■ Kutipan Teks:
· · · ·
Dindik Jatim dan Kemenperin Kolaborasi Buat Modul Penyelarasan

(Industri dan SMK Belum Sinkron)
Dindik Jatim, Bhirawa
Salah satu poin instruksi presiden tentang revitalisasi SMK ialah dilakukannya penyelarasan dunia industri dengan pendidikan kejuruan. Sayang, baik pihak sekolah maupun industri merasa belum sinkron dengan program keahlian yang tengah diselaraskan.
Seperti diungkapkan Kabid Pembinaan SMK Dindik Jatim Dr Hudiyono. Pihaknya menjelaskan, beberapa industri yang ditunjuk oleh Kementerian Perindustrian (Kemenperin) mendampingi SMK masih belum sinkron dengan program keahlian yang ada, begitu pun sebaliknya.
Semisal, lanjut Hudiyono,  PT Semen Gresik yang ditunjuk mendampingi SMK dengan program keahlian otomotif. Atau SMKN 1 Kamal yang memiliki program keahlian otomotif namun didampingi perusahan dok kapal.
“Karenanya kita perlu melakukan tindak lanjut dari hasil link and match SMK dan industri yang sudah dilakukan oleh Kemenperin,” tutur Hudiyono dalam diskusi link and match kurikulum SMK dengan Industri, Rabu (19/4).
Menurut Hudiyono, tindak lanjut penyelarasan itu dilakukan dengan membuat modul pembelajaran yang langsung melibatkan guru produktif SMK dan industri.Dalam program link and match ini, sedikitnya ada 234 SMK dan 50 industri yang terlibat di Jatim. Dari jumlah tersebut, targetnya akan menghasilkan modul penyelarasan untuk 18 program keahlian.
“Dari 142 program keahlian, kolaborasi yang bisa diakomodir untuk dunia indsutri ada 36 program. Dari jumlah itu, Jatim sedang mengembangkan 18 modul yang akan digunakan untuk acuan program penyelarasan secara nasional,” tutur Hudiyono.
Dengan adanya modul penyelarasan ini, Hudiyono berharap kurikulum SMK dengan industri dapat disinkronkan. Dengan begitu, lulusan SMK akan lebih mudah masuk dalam dunia industri. “Masih ada sektor lain yang sedang kita kembangkan di luar industri. Seperti sektor pariwisata, pertanian dan kesehatan,” tandasnya.
· · · ·
■ Bahan yang Disediakan:
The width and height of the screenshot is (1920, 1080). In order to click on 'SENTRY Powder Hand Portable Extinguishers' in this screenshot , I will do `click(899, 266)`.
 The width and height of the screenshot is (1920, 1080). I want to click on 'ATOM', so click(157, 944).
· · · ·
■ Arahan Tugas:
a) Tolong jawab pertanyaan berikut berdasarkan artikel tentang penyelarasan SMK dan industri.
(i) Berapa jumlah SMK dan industri yang terlibat dalam program link and match di Jatim?
(ii) Program keahlian apa yang dimiliki SMKN 1 Kamal, dan oleh perusahaan jenis apa sekolah itu didampingi?
(iii) Sektor apa saja di luar industri yang sedang dikembangkan?
b) Lanjutkan artikel tentang penyelarasan SMK dan industri mulai dari kalimat terakhirnya.
Data tersebut tidak diperlukan untuk mengerjakan tugas.

■ Hasil Tugas:
a)
(i) Sedikitnya 234 SMK dan 50 industri.
(ii) Program keahlian otomotif; sekolah itu didampingi perusahaan dok kapal.
(iii) Pariwisata, pertanian, dan kesehatan.

b)
Sementara itu, Kepala Pusdiklat Industri Kemenperin Mujiyono menjelaskan, pihak industri dapat menyesuaikan program keahlian yang bisa didampingi di SMK. Semisal dari sisi perkantoran atau kompetensi yang lain. Karena itu, satu SMK tidak selalu didampingi satu industri.
“Bisa satu SMK didampingi lebih dari satu industri. Sebab, satu SMK bisa jadi memiliki program keahlian yang bermacam-macam,” ungkap Mujiyono.
Dalam kesempatan itu, Mujiyono mengungkapkan alasan perlunya link and match SMK dengan industri. Diantaranya ialah terkait kurikulum pendidikan, guru dan sarana prasarana. Kurikulum pendidikan kejuruan dikatakannya, belum sesuai dengan dunia industri. Dia mencontohkan program keahlian kimia industri, ada 12 kompetensi yang dibutuhkan industri namun tidak ada dalam mapel kejuruan SMK. Selain itu, Mujiyono mengaku sarana prasarana SMK tertinggal dua generasi dibanding industri. Saat ini, industri telah menggunakan sistem otomasi dan sedang mengarah ke generasi empat yang menggunakan sistem digital.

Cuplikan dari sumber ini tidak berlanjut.